- **ASSIGNMENT**:
Your output should contain every record, unchanged.

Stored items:
* * * * * * *
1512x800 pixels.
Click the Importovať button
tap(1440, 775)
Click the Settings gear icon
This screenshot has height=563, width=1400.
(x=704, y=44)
* * * * * * *
- **ANSWER SECTION**:
1512x800 pixels.
Click the Importovať button
tap(1440, 775)
Click the Settings gear icon
This screenshot has height=563, width=1400.
(x=704, y=44)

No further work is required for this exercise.